Everybody in Cuba has a family doctor. Really. A physician/nurse team cares for about 120 families or up to 1000 people in a specified geography. The doctor and his/her family often live above the simple medical clinic in housing provided by the State. Photos of two Havana family doctor’s offices are attached shown below. Usually they see patients in the mornings and make house calls in the afternoon. The team is required to make regular home visits for both clinical and social evaluations. They classify every person in their small catchment area as well, at risk, having a chronic condition, or disabled. They follow a set protocol for everyone in each category and update the classifications regularly. Every family doctor is required to complete an annual report about the health of the population in his/her care. They identify current and emerging conditions and lay out a plan or request for resources to address problems, for example an environmental condition that might be putting residents at risk. We were told these reports are reviewed carefully at the municipal, province and national level and serve as the basis for population heath planning. The family doctors also serve as local public health officers. For example when the government decided to fumigate every house to kill the mosquitoes that carry dengue and zika, the family doctors often persuaded residents to cooperate with the fumigation teams.

Each family doctor is affiliated with a group of specialists including a pediatrician, ob-gyn and internist based at a regional polyclinic. The specialists visit the family doctor’s offices regularly to support them and provide clinical consultation. The specialists see patients at the polyclinic by referral from family doctors. Family doctors can write prescriptions for virtually all essential medicines. Patients fill them at local pharmacies at very heavily subsidized prices, with provision to waive even that price if a person can’t afford to pay.(I walked into a neighborhood pharmacy and it seemed there were about 60 hand labeled boxes with prepacked generic drugs in them. About 60% of drugs and most vaccines are now manufactured in Cuba.)

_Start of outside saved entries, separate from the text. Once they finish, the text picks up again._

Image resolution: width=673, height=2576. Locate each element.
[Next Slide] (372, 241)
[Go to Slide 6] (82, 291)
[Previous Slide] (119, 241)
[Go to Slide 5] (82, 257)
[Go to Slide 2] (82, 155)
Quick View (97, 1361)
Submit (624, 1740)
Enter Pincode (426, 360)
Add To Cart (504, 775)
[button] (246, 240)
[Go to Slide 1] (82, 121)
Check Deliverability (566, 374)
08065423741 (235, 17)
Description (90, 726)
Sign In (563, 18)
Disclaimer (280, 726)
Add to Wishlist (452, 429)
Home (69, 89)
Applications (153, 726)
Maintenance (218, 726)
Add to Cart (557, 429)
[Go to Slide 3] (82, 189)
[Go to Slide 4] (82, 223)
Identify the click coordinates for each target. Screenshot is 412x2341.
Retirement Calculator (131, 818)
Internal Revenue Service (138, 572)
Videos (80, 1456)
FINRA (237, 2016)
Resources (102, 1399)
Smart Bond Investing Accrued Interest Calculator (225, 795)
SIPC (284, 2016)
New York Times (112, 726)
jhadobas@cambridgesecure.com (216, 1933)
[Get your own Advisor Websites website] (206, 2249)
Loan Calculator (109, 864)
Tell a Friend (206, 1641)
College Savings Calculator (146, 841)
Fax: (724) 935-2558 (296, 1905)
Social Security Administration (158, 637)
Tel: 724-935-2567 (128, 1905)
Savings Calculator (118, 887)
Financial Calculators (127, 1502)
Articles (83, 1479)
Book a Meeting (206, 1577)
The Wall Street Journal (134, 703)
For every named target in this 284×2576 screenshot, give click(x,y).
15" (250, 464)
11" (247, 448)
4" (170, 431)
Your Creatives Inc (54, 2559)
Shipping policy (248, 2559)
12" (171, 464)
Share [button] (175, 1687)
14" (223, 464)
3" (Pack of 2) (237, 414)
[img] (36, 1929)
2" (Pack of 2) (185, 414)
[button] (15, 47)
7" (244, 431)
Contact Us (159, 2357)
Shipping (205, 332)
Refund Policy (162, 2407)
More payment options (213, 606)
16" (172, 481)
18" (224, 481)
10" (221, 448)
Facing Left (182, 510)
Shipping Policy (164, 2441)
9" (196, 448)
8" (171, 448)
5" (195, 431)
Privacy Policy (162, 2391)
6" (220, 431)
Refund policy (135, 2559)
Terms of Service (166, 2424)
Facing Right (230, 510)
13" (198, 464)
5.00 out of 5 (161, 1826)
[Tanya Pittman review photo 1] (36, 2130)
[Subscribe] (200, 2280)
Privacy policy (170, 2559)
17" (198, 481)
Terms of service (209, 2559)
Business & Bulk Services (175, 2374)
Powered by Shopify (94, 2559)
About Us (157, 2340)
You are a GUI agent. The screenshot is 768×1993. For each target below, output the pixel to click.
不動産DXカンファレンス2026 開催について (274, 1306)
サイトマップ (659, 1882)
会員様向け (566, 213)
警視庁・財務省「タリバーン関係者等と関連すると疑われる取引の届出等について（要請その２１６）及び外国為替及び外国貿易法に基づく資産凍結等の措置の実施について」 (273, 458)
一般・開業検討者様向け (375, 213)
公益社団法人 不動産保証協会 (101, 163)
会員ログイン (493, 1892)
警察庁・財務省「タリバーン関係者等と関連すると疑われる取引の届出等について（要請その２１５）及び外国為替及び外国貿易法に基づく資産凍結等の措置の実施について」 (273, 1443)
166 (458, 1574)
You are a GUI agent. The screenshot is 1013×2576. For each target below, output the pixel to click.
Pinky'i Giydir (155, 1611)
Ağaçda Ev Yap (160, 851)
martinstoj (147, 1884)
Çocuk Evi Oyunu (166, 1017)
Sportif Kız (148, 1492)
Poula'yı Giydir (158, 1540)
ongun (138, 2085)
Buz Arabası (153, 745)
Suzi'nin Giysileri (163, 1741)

It all sounds too good to be true, but every person I asked, from bus drivers to university professors told me they have a family doctor who makes occasional house calls.  They and the experts we talked to said there is a normal range of family doctors, from those who are dedicated for life to the area they serve and others who are filling an assigned slot without much commitment. Some people have such high confidence in their family doctor that they would never go directly to a specialist or hospital. Others go around them all the time directly to the polyclinic or hospital–which they can freely do.

Primary care—indeed most of Cuban medicine—is decidedly low technology. The family doctor’s office has an exam table, an autoclave to sterilize syringes and other simple diagnostic tools that are used repeatedly. The focus of medical training and practice is clinical examination and careful history. There is lots of listening in a typical encounter. Virtually all records are still on paper. They are often organized by family to enable the doctor to keep the full context in mind each time he sees a member of the family.

The family doctor/nurse team manage all care.  They have an array of social services they can utilize including maternity homes for high risk pregnancies and senior day care centers for frail elderly patients at risk of social isolation and inadequate nutrition. There is very little residential care for frail elderly.

The results are in the numbers. The infant mortality rate is lower than in the US and matches other first world countries. The average life expectancy is 79.

This is a picture of a local doctor’s office in a Havana neighborhood. It is probably the most fantastical doctor’s office you will ever see. An artist named Fuster started putting up enormous fantastical mosaics on his house about 50 years ago in homage to Goudi. Neighbors first thought he was crazy but eventually asked him to do their houses too, including the doctor’s office.  Now it is a major community project that provides training and jobs to lots of the people who live in this old fishing village and brings thousands of tourists every day.

Look carefully at the picture and you will see a hand written clinic schedule. We didn’t go in but we overheard a lively patient-doctor conversation underway when we took the picture. We also saw a more mundane family doctor’s office in old Havana. It had a handwritten note on the day saying that the doctor was off handling a pediatric emergency and would be back soon.